スーツもなしに星人を倒す。しかも武器すら使わずに。
――非常識だ!
叫びたくなるのを堪えて頷く。
「……ああ」
「あの手刀が効いたということは生物なのは間違いないでござるな」
ふむ、と敵の正体を考え出したカエデだったが、すぐさまその思考を中断させられることになった。
突然、脇と膝の辺りに回されたタケルの腕。それに伴い、行き場を失い浮かび上がった足。
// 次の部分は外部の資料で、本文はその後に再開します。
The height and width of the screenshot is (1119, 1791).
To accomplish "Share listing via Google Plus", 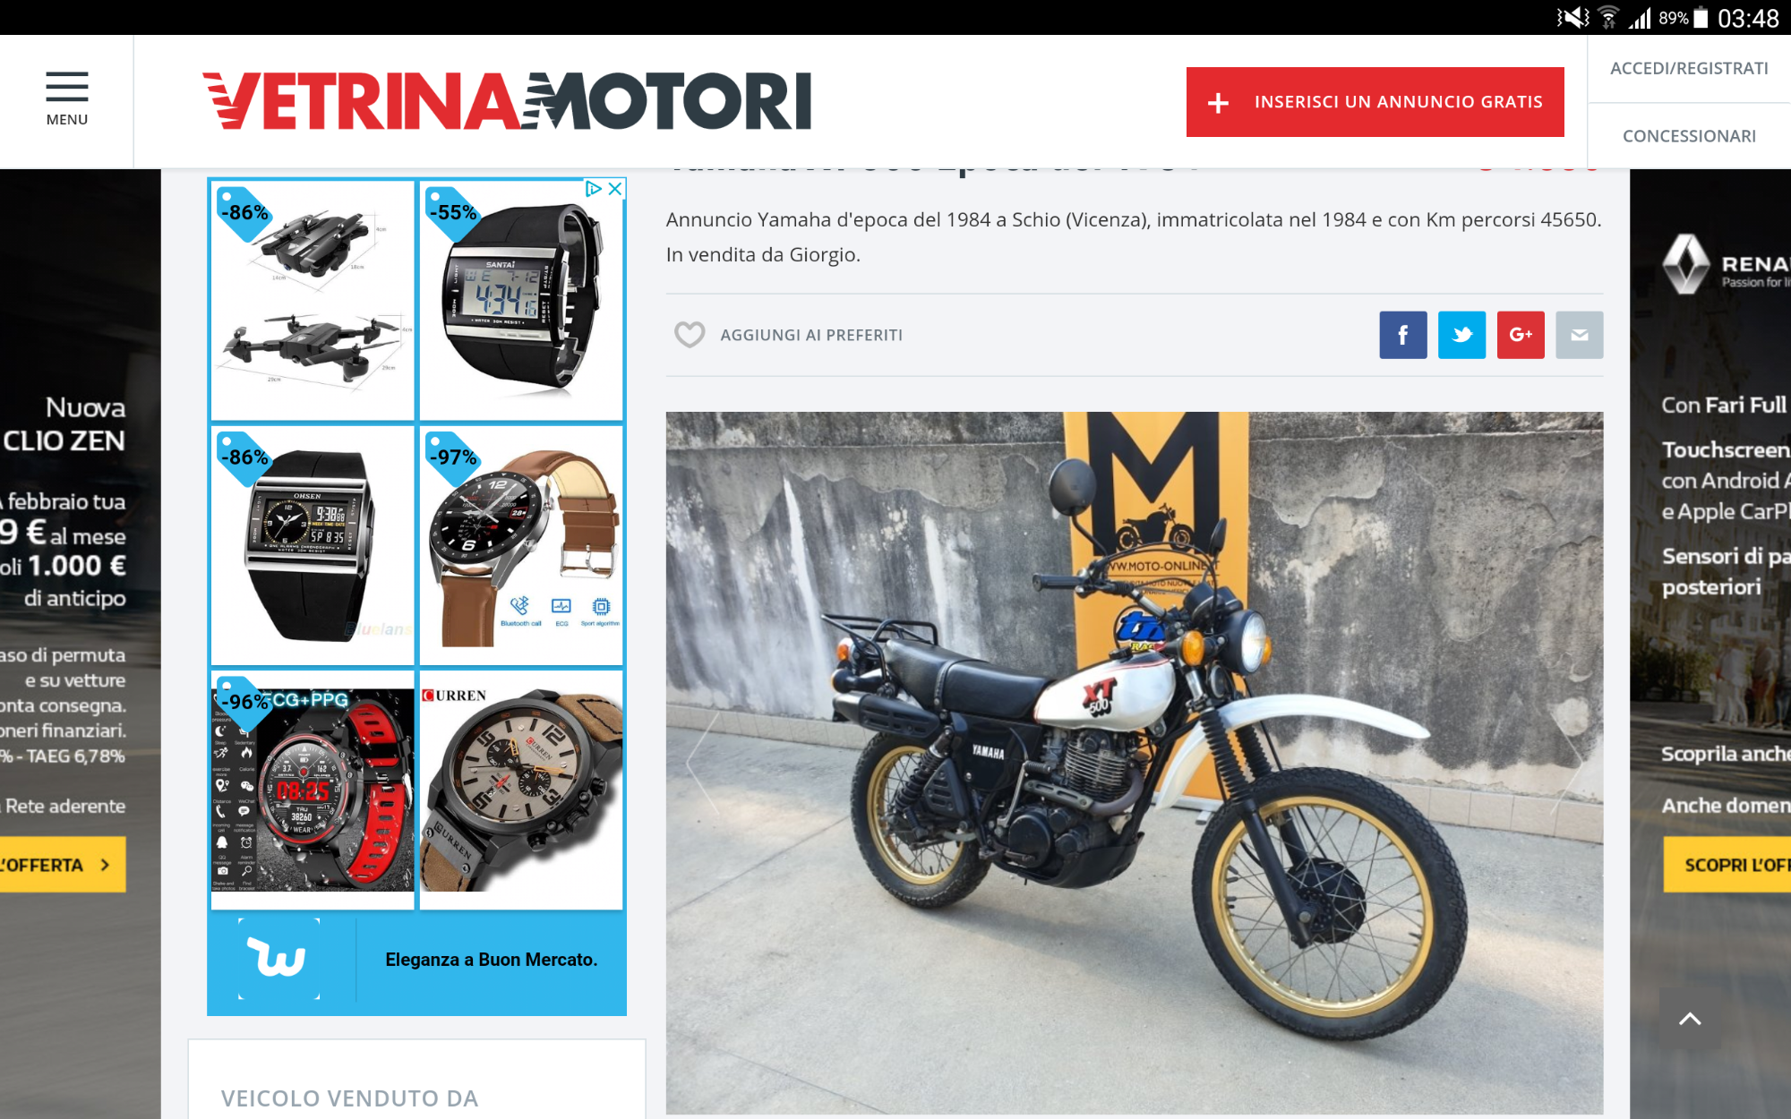I will (x=1521, y=335).
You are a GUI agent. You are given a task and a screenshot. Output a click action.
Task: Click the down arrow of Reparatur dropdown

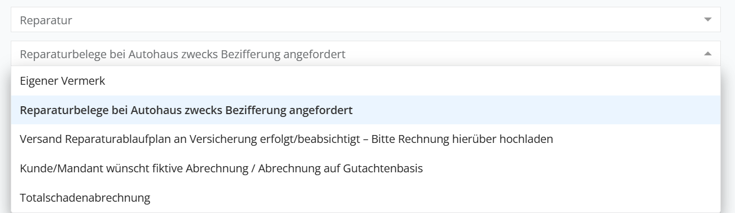point(708,20)
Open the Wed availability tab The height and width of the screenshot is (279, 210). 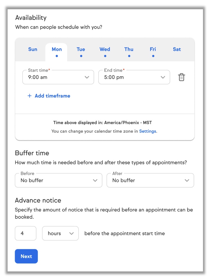pos(105,49)
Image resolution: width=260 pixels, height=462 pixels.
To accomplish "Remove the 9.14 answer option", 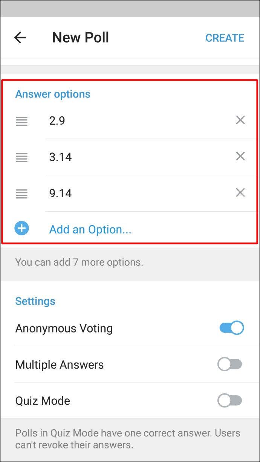I will pos(240,193).
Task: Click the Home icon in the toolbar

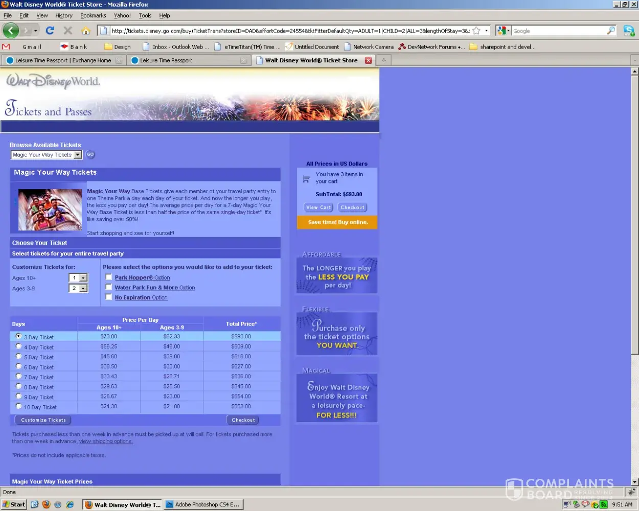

ふわりと持ち上げられて、いわゆるお姫様抱っこだ。
「む……ちょ、何をするでござるか!?」
さすがに中学2年生で180cmを越えているだけあって、こういった女性のような扱いは初めてだったのだろう。滅多なことでは動揺しないカエデが顔を赤らめる。
だが、偶然その表情を見てしまったタケルはさらに悔しげに呟く。
「くっ、どうしてウチのクラスはこう……」
――グッとさせる表情を出来る娘が多いんだ。
さすがに後半は内心で呟き、カエデの方を見ないようにして言う。